Denise Gyngell (born 30 August 1961) is a Welsh singer, actress and model. She is most famous as a member of the early 80s pop group, Tight Fit. She later married record producer Pete Waterman.

Biography
Denise Gyngell was born in Porth, Rhondda, South Wales. She went to the Barbara Speake Stage School and the Italia Conti Academy.

As a child, she was friends with Jay Aston of Bucks Fizz.

Career
She appeared in The Darwin Adventure (1972), with her brothers Paul and Michael, where they were all cast as Darwin's children.  In 1973 she appeared in the Play for Today episode "Song for Twilight", written by Noël Coward, featuring Peter Sallis. Along with Paul, she also appeared in The Zoo Robbery.

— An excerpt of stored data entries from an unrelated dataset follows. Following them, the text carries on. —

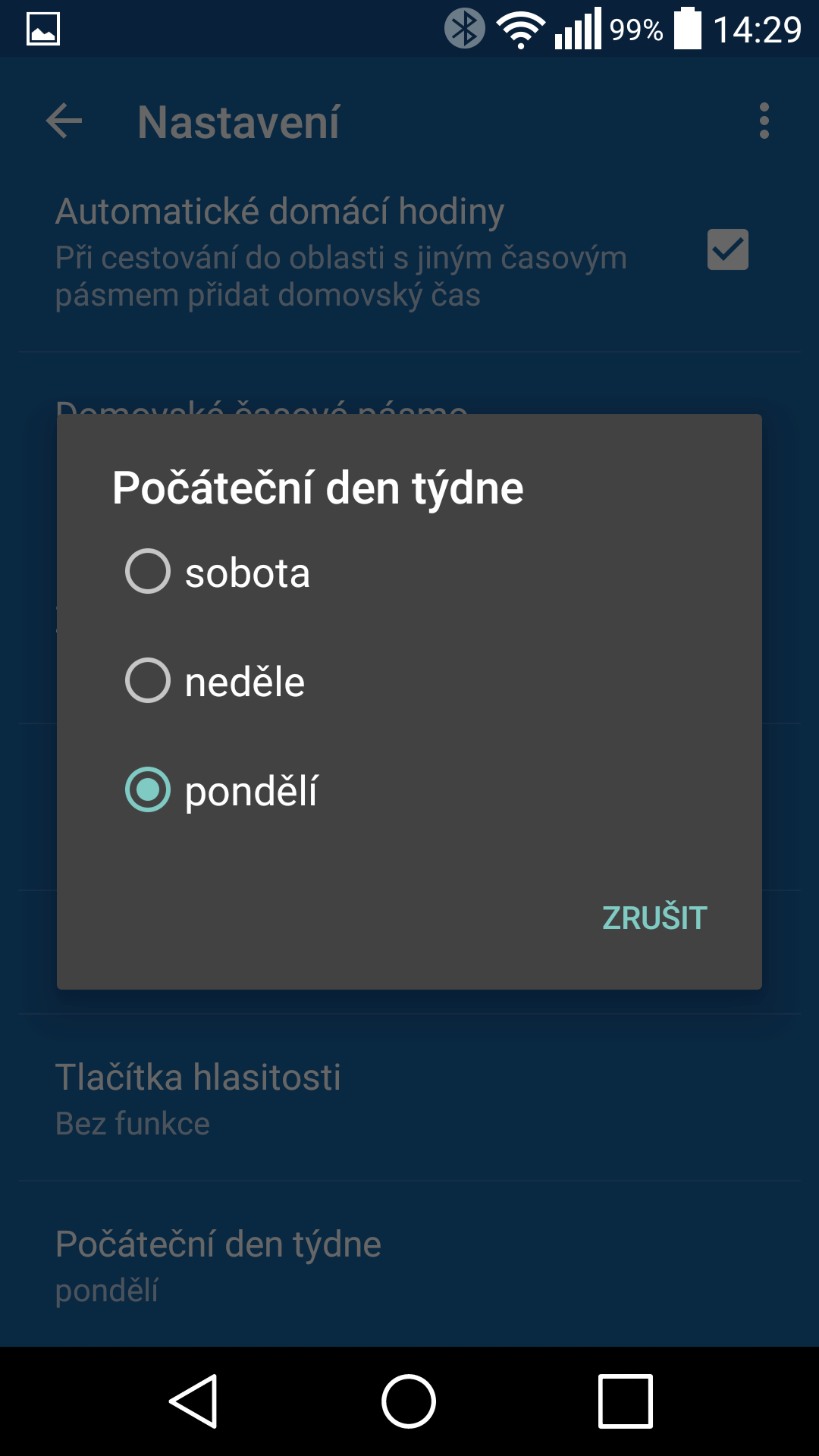Open the Počáteční den týdne setting row

click(410, 1264)
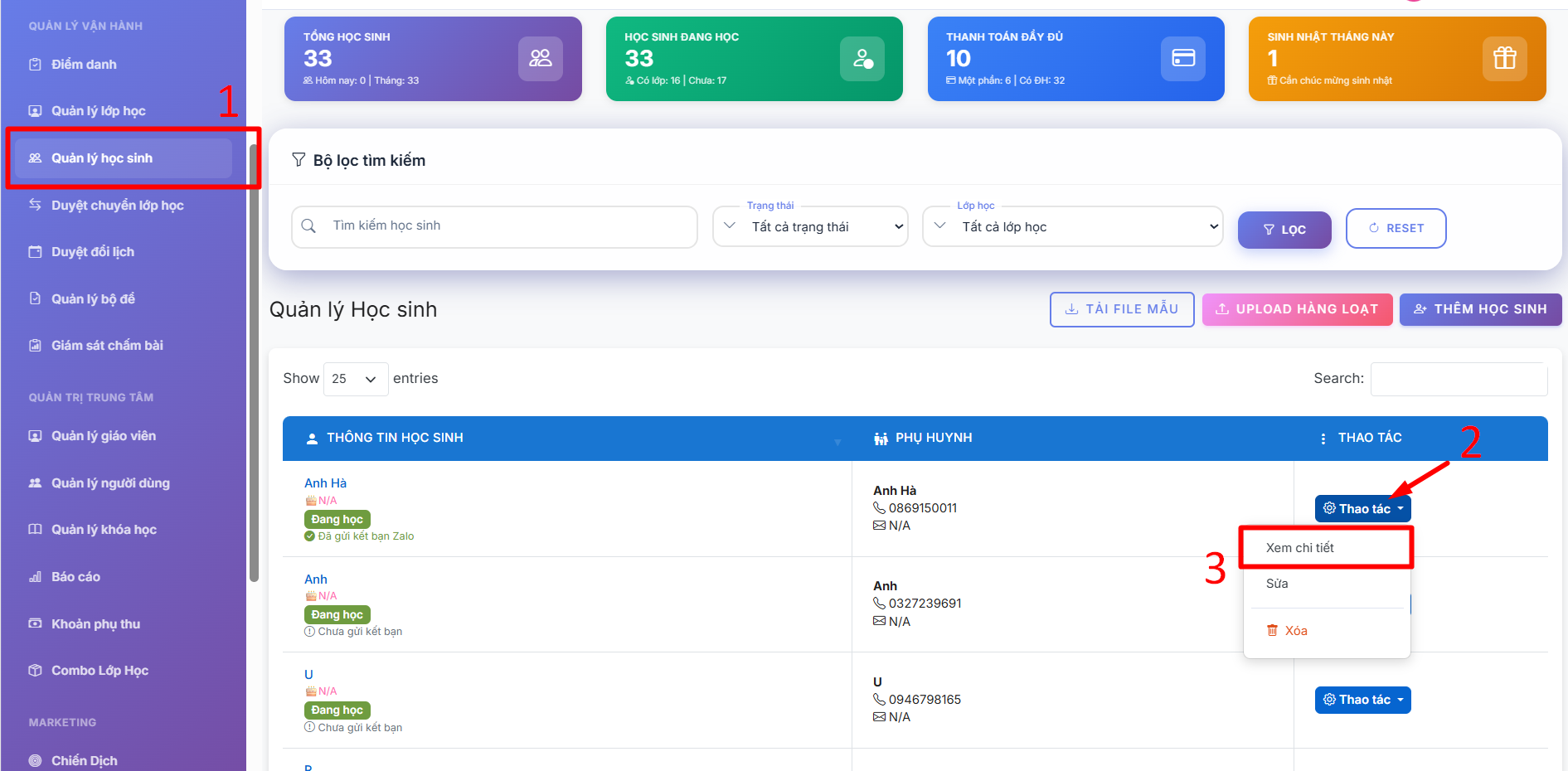Image resolution: width=1568 pixels, height=771 pixels.
Task: Select Xem chi tiết from the action menu
Action: [1300, 548]
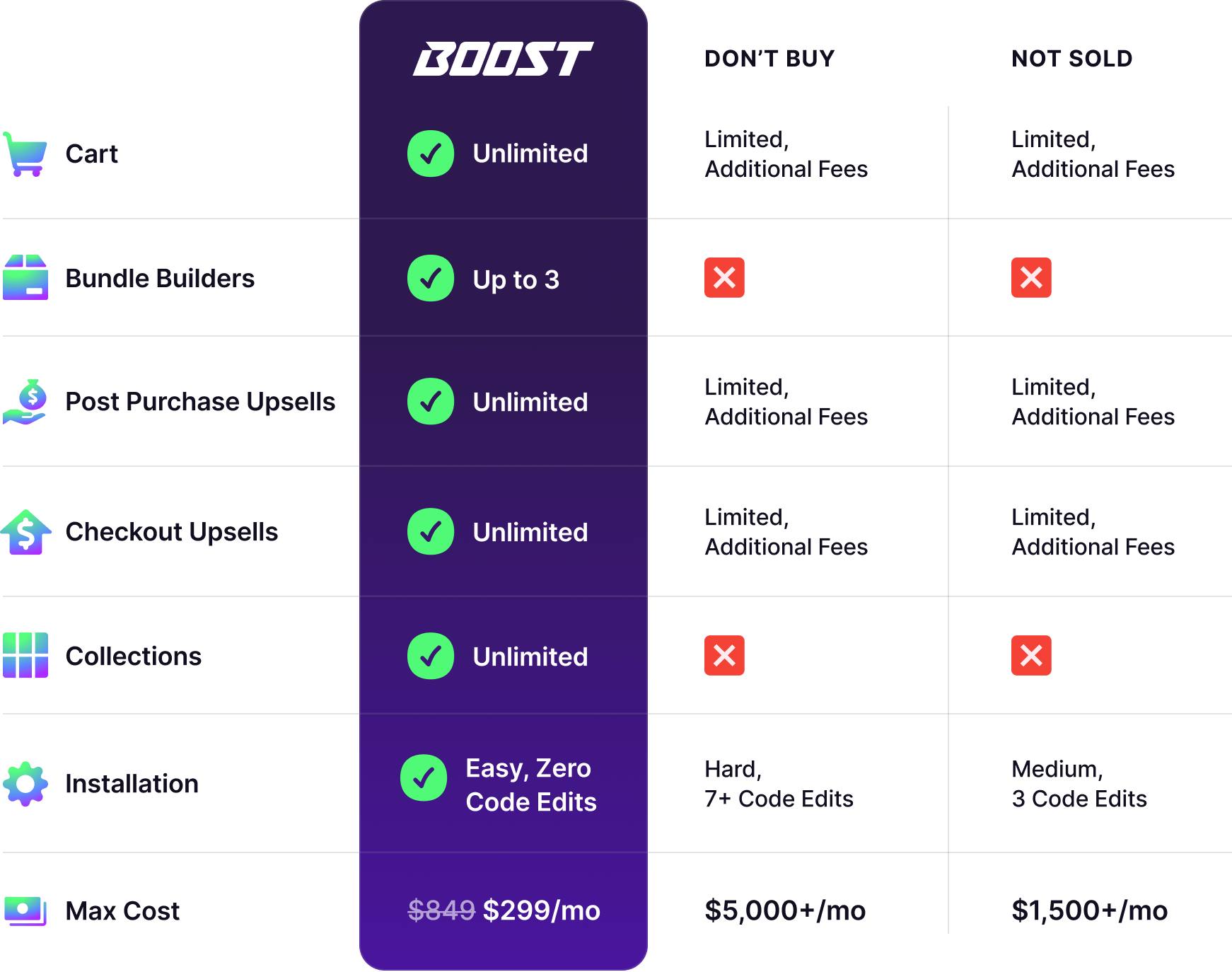Click the green checkmark next to Up to 3
Image resolution: width=1232 pixels, height=972 pixels.
click(x=431, y=278)
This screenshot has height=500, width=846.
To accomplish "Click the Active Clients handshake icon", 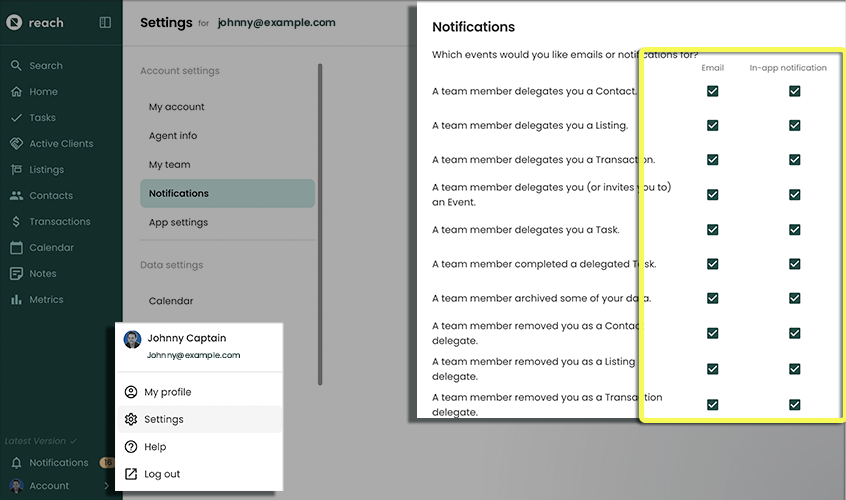I will coord(16,144).
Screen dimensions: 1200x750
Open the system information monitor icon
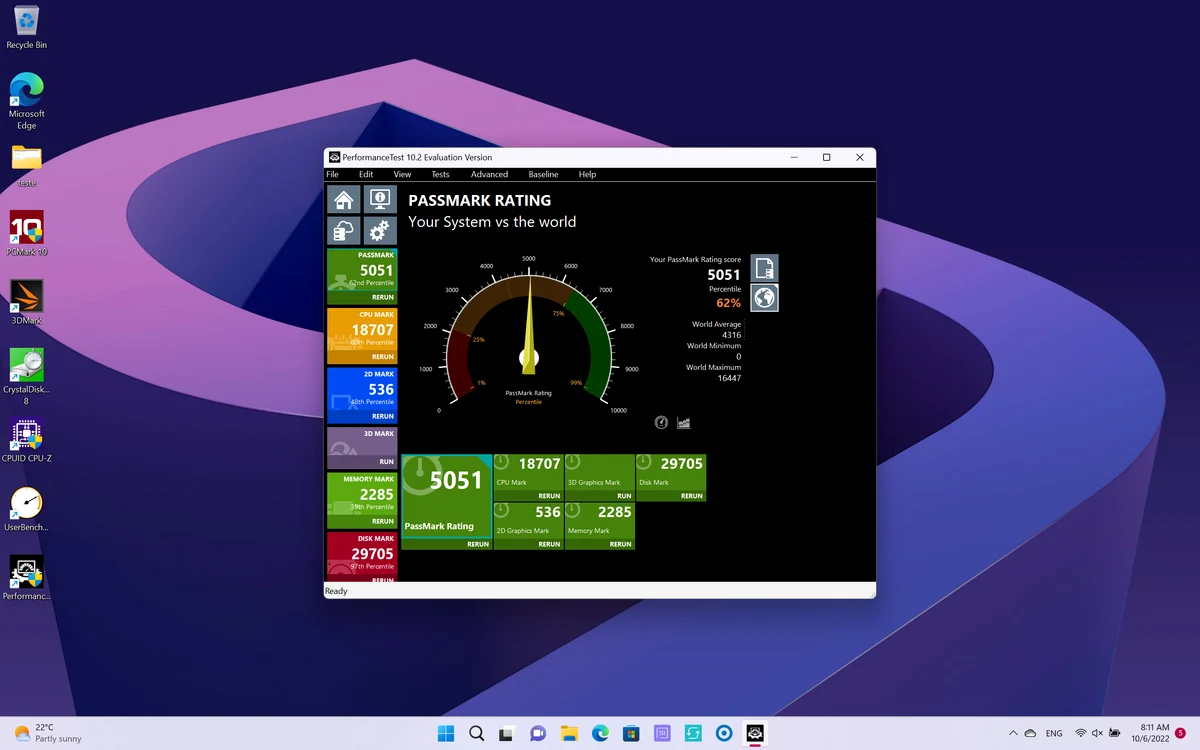pyautogui.click(x=379, y=199)
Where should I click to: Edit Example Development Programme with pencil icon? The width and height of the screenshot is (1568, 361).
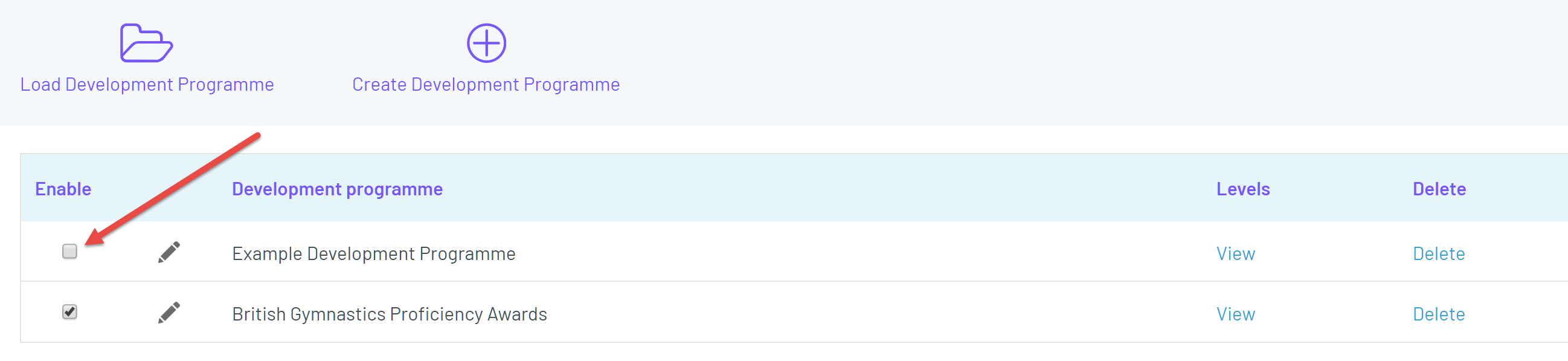(x=169, y=252)
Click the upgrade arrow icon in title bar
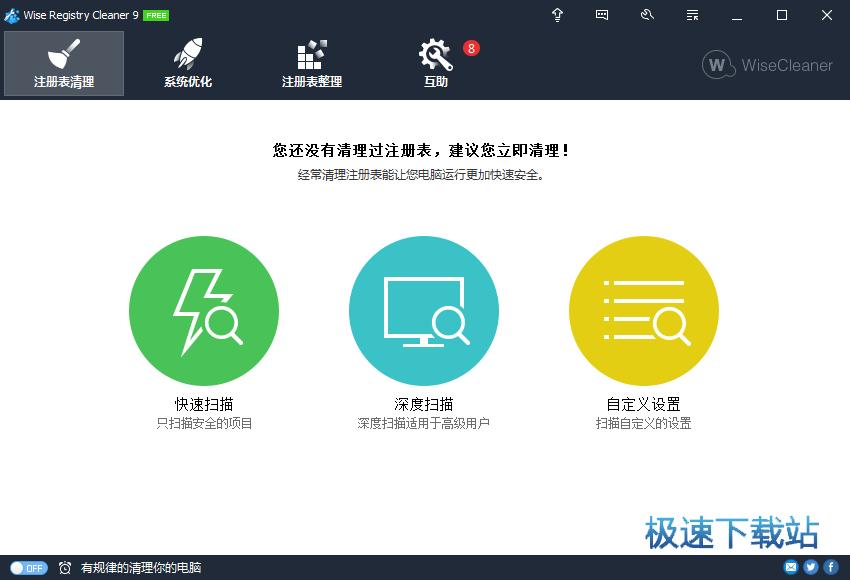This screenshot has height=580, width=850. pos(557,15)
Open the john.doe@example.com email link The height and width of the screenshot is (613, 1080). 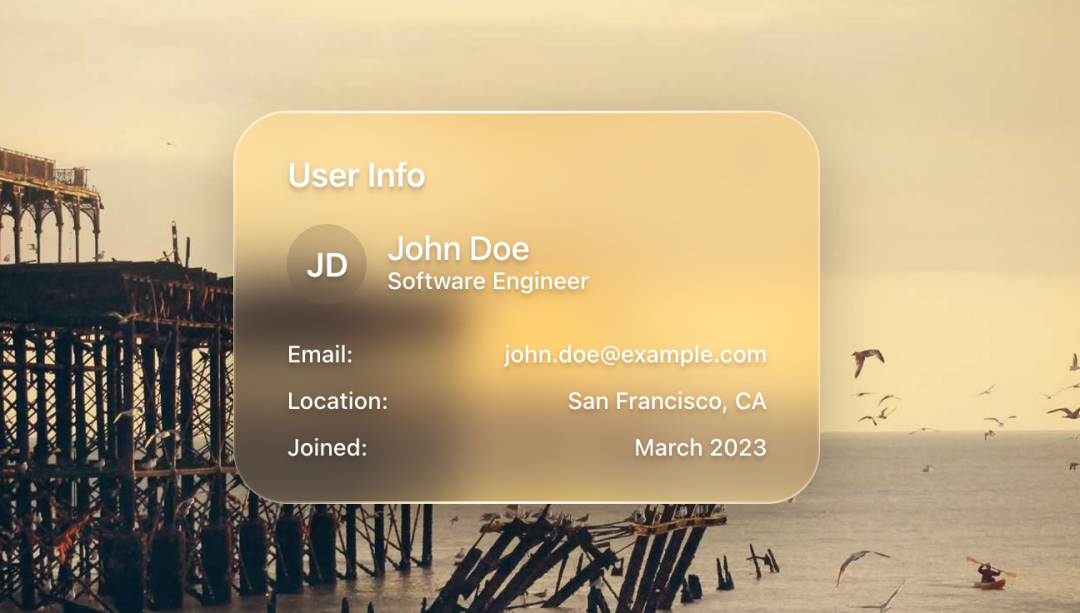[635, 354]
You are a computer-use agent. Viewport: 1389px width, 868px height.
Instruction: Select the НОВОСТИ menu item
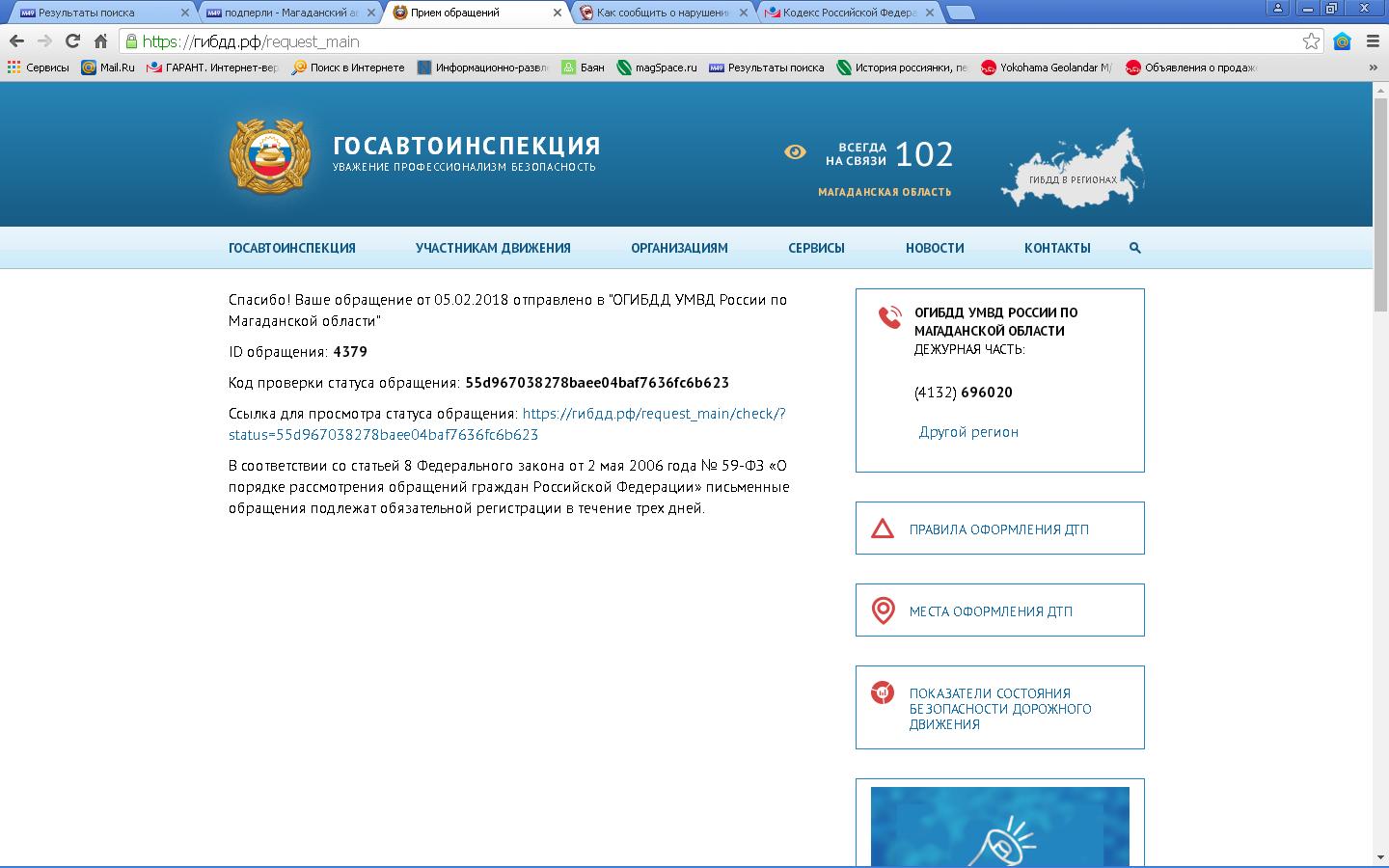click(x=934, y=248)
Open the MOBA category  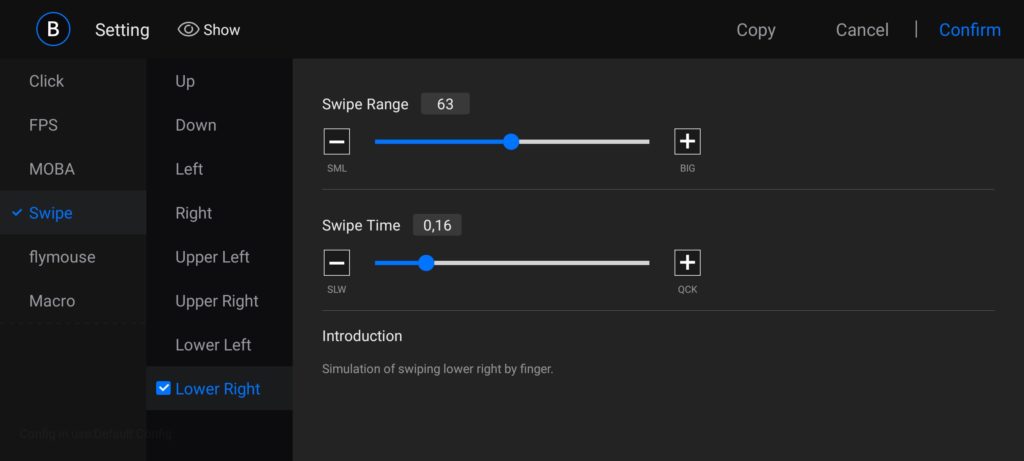(52, 169)
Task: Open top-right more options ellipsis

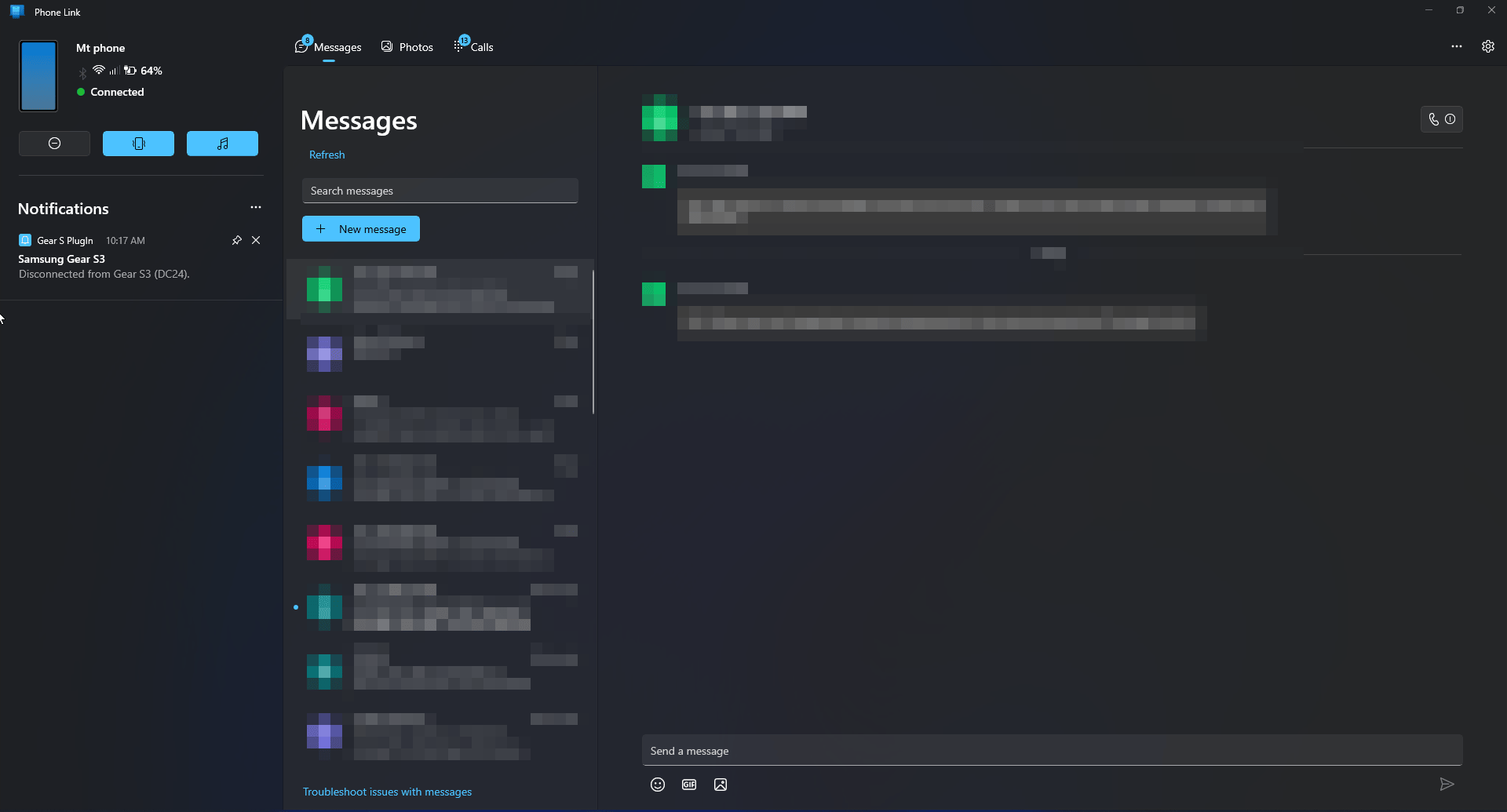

As part of pop group Tight Fit she had a No. 1 single with a cover version of "The Lion Sleeps Tonight", and a top 5 hit with "Fantasy Island" in 1982. The band re-formed in 2010 and began doing small gigs around Britain.

Gyngell was one of Hill's Angels on The Benny Hill Show during the early 1980s. She appeared in an episode of Ronnie Corbett's Sorry! in 1987.  She also made appearances with Kenny Everett and Morecambe and Wise.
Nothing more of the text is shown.